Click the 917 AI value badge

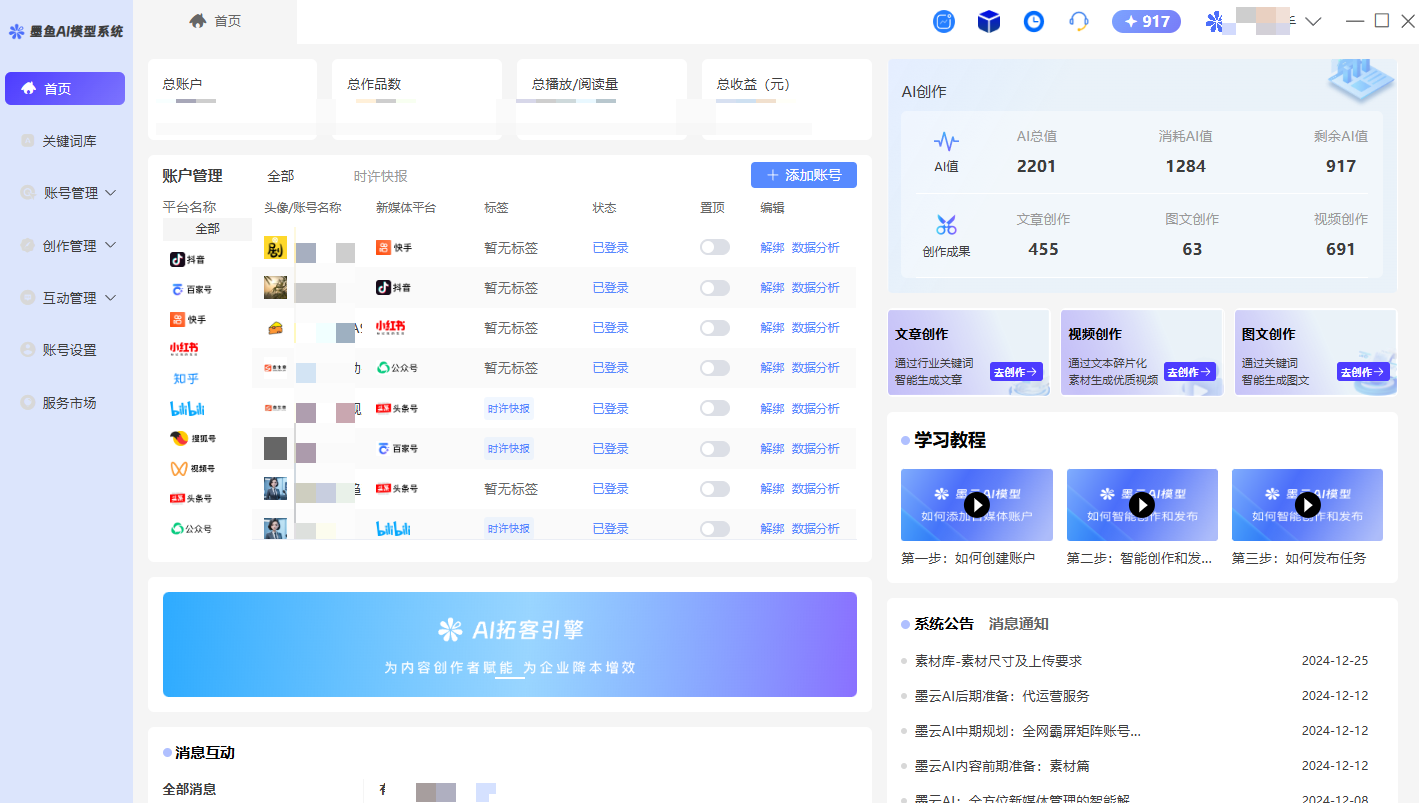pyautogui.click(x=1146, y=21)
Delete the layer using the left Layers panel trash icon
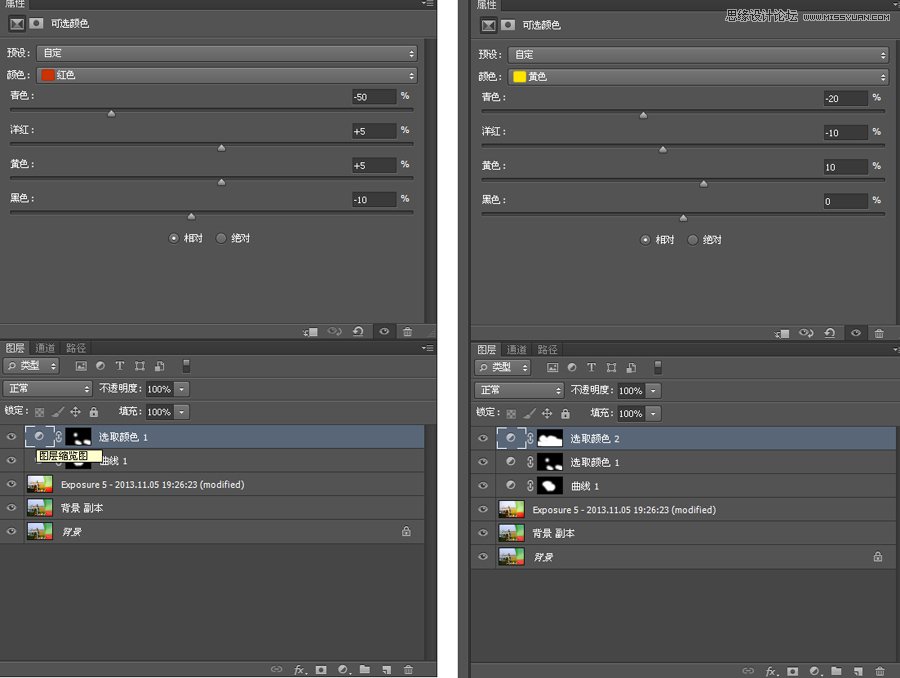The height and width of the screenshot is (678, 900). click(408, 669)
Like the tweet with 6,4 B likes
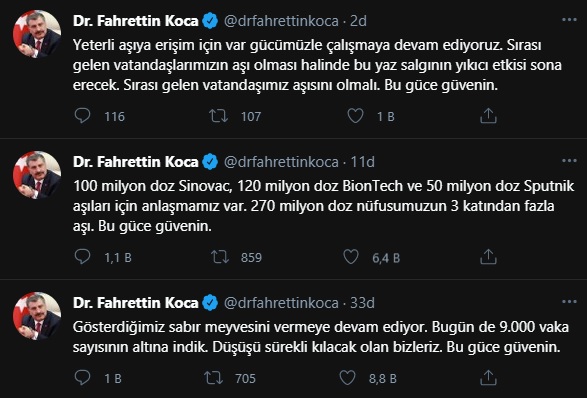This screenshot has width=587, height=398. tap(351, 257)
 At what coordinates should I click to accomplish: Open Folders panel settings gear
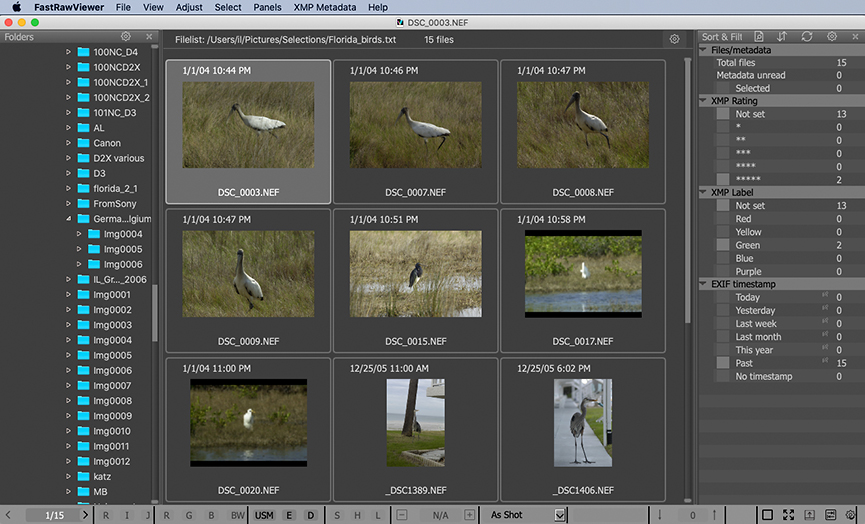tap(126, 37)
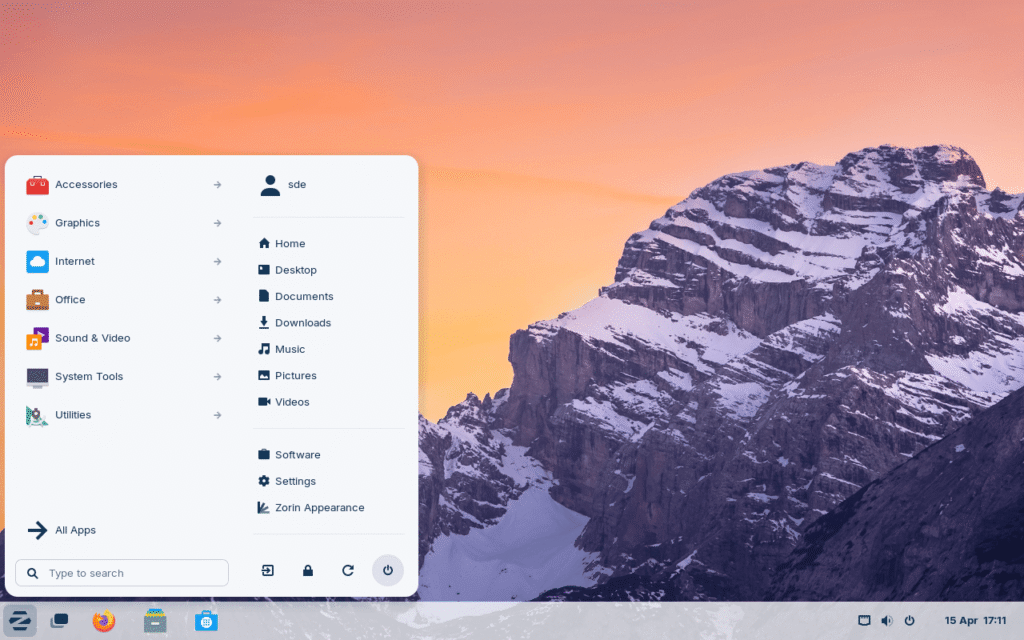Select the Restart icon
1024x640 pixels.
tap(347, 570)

════

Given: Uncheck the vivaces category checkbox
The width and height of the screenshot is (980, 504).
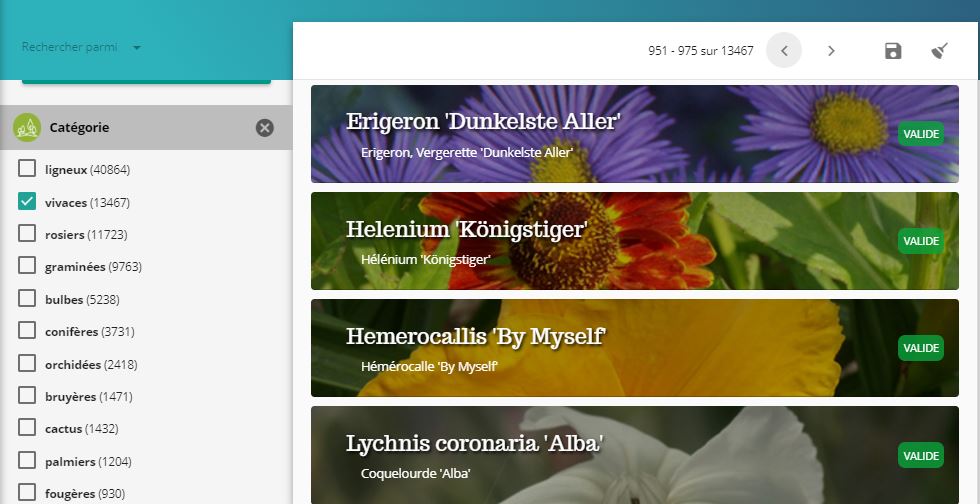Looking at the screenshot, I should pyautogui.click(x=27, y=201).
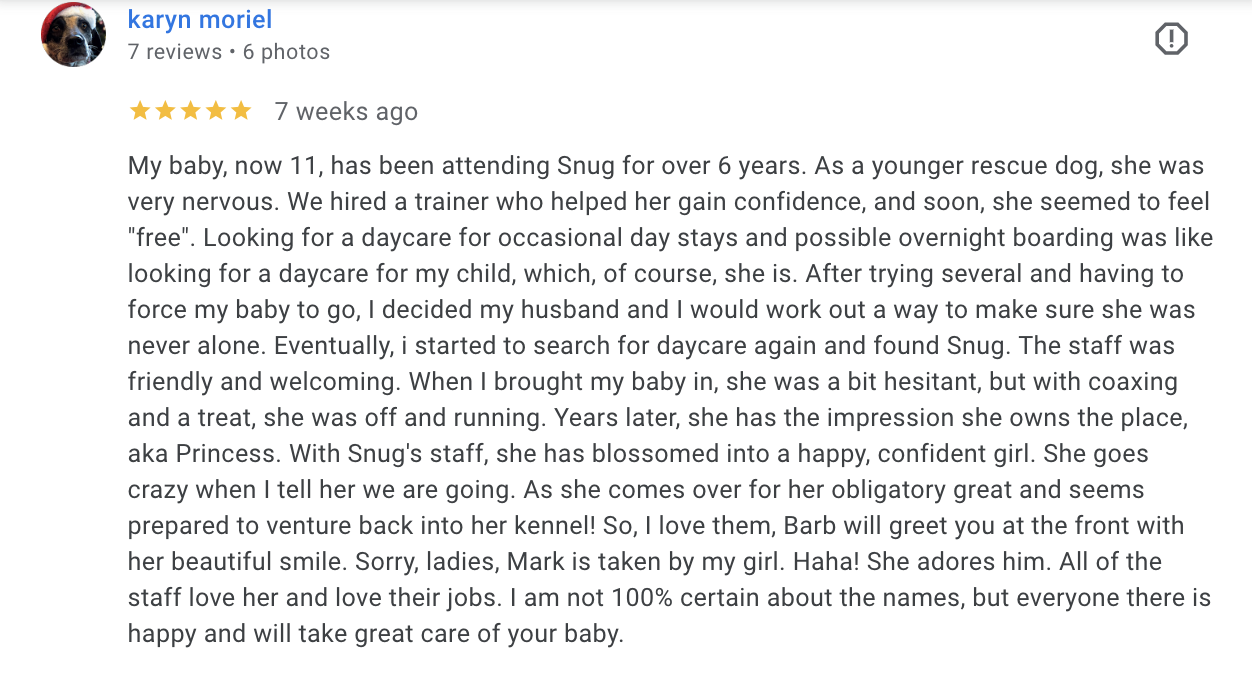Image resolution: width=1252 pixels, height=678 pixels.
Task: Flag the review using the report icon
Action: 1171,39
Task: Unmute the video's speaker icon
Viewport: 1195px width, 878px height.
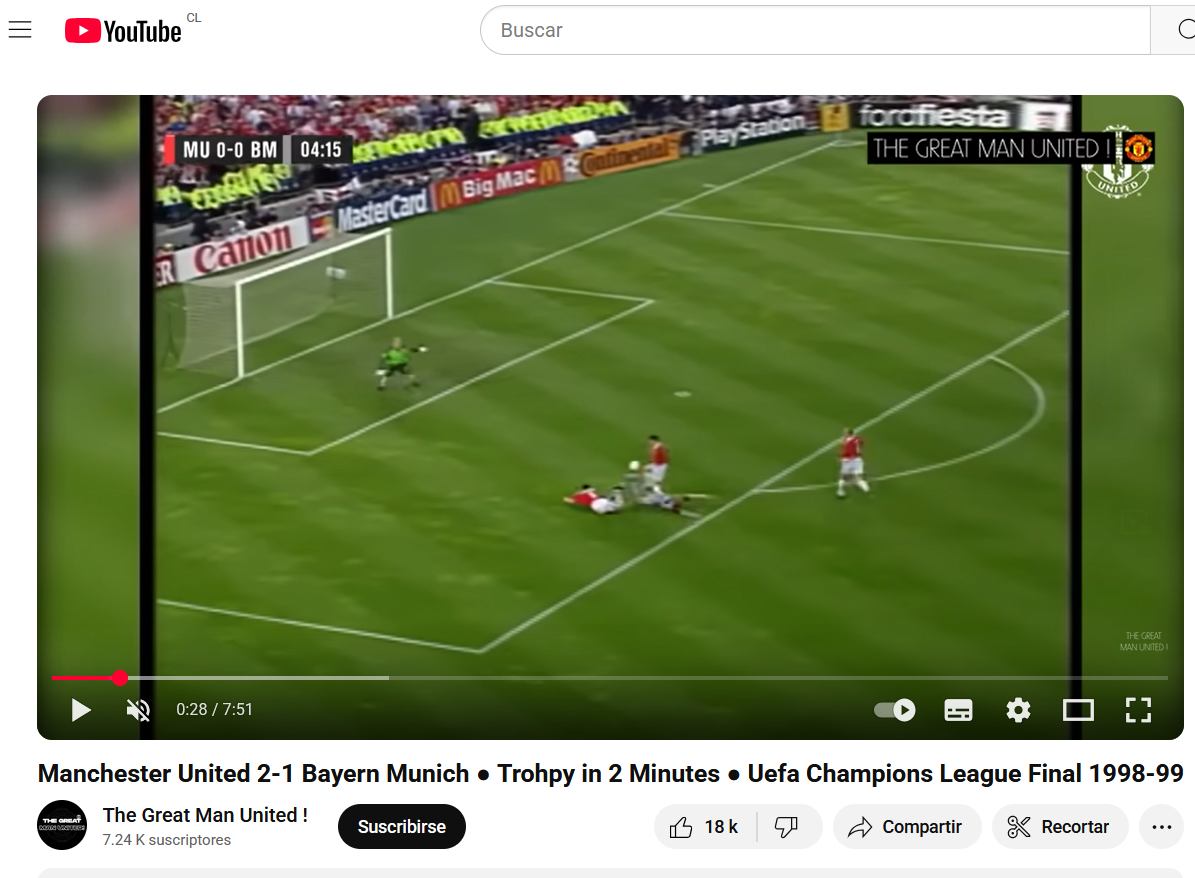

════

Goal of the exercise.
The lines to set down run from the line with "Given: Uncheck the vivaces category checkbox" up to and including the line with "Viewport: 1195px width, 878px height." in the entries above. Reproduce them exactly, with no pictures.

Answer area.
Given: Uncheck the vivaces category checkbox
The width and height of the screenshot is (980, 504).
Looking at the screenshot, I should pyautogui.click(x=27, y=201).
Image resolution: width=1252 pixels, height=678 pixels.
Task: Flag the review using the report icon
Action: 1171,39
Task: Unmute the video's speaker icon
Viewport: 1195px width, 878px height.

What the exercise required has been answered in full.